● **PROMPT**: Please reproduce the entries below exactly, starting at the first line and ending with the line that holds "Accessibilité – Non conforme (31, 2533)".

============

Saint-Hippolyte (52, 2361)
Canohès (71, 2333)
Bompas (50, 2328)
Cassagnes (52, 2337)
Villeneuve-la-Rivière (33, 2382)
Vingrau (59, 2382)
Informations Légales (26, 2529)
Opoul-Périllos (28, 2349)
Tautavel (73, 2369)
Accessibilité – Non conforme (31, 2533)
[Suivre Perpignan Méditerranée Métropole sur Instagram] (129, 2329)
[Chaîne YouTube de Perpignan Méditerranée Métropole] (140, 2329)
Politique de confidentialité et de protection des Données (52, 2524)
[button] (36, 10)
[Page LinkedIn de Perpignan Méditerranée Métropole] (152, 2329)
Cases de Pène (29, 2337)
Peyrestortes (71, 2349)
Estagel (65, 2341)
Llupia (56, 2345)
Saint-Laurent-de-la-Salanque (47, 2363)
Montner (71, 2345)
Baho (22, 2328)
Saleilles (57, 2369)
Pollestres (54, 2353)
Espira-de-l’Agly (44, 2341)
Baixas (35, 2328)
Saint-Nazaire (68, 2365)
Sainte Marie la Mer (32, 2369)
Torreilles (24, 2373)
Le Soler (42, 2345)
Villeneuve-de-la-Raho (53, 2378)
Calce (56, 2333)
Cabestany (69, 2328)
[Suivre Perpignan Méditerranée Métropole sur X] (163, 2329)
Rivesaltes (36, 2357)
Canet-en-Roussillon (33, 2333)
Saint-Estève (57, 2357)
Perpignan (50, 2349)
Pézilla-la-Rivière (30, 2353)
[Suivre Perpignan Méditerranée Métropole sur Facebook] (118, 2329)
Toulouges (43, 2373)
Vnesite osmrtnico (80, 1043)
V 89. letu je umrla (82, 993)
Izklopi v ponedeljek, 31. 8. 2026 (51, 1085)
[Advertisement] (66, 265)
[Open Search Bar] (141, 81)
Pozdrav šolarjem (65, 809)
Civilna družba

============

● **ANSWER BOX**:
Saint-Hippolyte (52, 2361)
Canohès (71, 2333)
Bompas (50, 2328)
Cassagnes (52, 2337)
Villeneuve-la-Rivière (33, 2382)
Vingrau (59, 2382)
Informations Légales (26, 2529)
Opoul-Périllos (28, 2349)
Tautavel (73, 2369)
Accessibilité – Non conforme (31, 2533)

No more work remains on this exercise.